WILLIAMSBURG, Va. (WAVY) — Nearly $3 million in funding will go to Colonial Williamsburg to help support research and interpretation at the first permanent site of the city’s historic First Baptist Church.

The award includes a $2.5 million grant from Lilly Endowment Inc. to help the phase 2 efforts to uncover the history behind one of the nation’s oldest Black churches on South Nassau Street.

A statement released by Colonial Williamsburg says that this month, archaeologists led by First Baptist Church’s congregation and descendants launched a second, 18-month phase of excavation at the site that began in 2020. 

Phase 1 excavation uncovered brick foundations north of and beneath the 1856 structure, and structural wooden post-holes dating as far back as the 1700s.

The statement says that archaeologists will return to the location of two potential human burials west of the church’s 1856 foundations to determine how many people may be buried there to continue the search for evidence of the church’s original permanent, pre-1818 structure. 

First Baptist Church, its Let Freedom Ring Foundation, and Colonial Williamsburg announced grant funding and individual gifts that support phase 2 research and site interpretation, including generous support from:

  1. Lilly Endowment Inc. through its Religion and Cultural Institutions Initiative.
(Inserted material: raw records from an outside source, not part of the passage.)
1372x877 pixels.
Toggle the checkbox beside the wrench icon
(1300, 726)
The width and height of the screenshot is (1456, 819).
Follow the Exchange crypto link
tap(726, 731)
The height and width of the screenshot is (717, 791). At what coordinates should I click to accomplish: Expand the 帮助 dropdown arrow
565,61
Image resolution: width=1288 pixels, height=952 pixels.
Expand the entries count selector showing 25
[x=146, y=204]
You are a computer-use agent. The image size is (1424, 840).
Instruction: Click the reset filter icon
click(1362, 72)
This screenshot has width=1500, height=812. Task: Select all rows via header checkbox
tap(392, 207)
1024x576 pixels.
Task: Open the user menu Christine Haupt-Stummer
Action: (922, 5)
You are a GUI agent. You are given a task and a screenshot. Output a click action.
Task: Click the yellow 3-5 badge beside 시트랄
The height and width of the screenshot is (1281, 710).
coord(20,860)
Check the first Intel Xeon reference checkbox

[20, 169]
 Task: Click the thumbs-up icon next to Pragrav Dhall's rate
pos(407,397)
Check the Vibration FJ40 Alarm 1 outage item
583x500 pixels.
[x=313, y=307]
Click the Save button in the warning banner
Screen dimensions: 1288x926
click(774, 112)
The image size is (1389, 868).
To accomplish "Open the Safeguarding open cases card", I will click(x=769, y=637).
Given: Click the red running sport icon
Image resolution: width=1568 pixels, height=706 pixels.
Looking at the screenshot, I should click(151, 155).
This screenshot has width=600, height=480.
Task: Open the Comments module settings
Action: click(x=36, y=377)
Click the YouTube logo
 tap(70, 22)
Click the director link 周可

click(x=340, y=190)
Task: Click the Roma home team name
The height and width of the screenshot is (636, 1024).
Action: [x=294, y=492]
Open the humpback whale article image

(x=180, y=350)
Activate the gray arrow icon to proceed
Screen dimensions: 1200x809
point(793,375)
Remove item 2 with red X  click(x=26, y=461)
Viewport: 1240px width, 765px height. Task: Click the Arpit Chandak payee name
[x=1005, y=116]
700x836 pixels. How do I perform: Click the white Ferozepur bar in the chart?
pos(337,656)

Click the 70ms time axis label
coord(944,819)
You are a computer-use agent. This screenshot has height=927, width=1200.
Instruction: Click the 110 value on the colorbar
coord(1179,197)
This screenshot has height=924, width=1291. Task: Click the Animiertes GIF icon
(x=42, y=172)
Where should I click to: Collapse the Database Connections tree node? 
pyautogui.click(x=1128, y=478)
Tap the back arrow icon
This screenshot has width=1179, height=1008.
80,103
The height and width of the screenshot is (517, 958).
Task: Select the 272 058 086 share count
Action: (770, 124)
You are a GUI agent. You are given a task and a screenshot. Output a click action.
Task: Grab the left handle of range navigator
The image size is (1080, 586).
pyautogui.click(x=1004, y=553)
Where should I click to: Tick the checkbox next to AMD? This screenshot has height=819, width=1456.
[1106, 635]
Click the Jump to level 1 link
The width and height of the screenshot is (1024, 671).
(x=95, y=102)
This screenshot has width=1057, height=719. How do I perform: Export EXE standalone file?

The $2.5 million grant will support both research and programming to interpret the site’s history.
  2. The Ford Foundation, with a grant of $250,000 to support continued archaeological research and programming.
  3. The Richard S. Reynolds Foundation, which has awarded a grant of $100,000 for continued archaeological research.
  4. Multiple individual donors, including a $100,000 anonymous gift from two friends of history.

The congregation and descendant community of First Baptist Church — founded secretly in 1776 by free and enslaved Blacks — hopes to pursue forensic investigation of possible graves and historical research.

The discovery will hopefully help to possibly identify any individuals interred, or to determine relationships to living descendants, and to ensure proper memorialization.

The church, which today worships at 727 Scotland Street, has named the site Historic First Baptist Church – Nassau Street.

“This important work to uncover the history of Historic First Baptist – Nassau Street and to present a story, in what we would imagine to be the voices of the free and enslaved African Americans who were brave enough to assemble and worship, could not have come at a better time in our history,” said Pastor Rev. Reginald F. Davis.

“We are facing, yet again, a time in our nation when we must step up – and step out – to lead the important conversation on race and unity with the hope that we will understand clearly that we are all members of the human race.”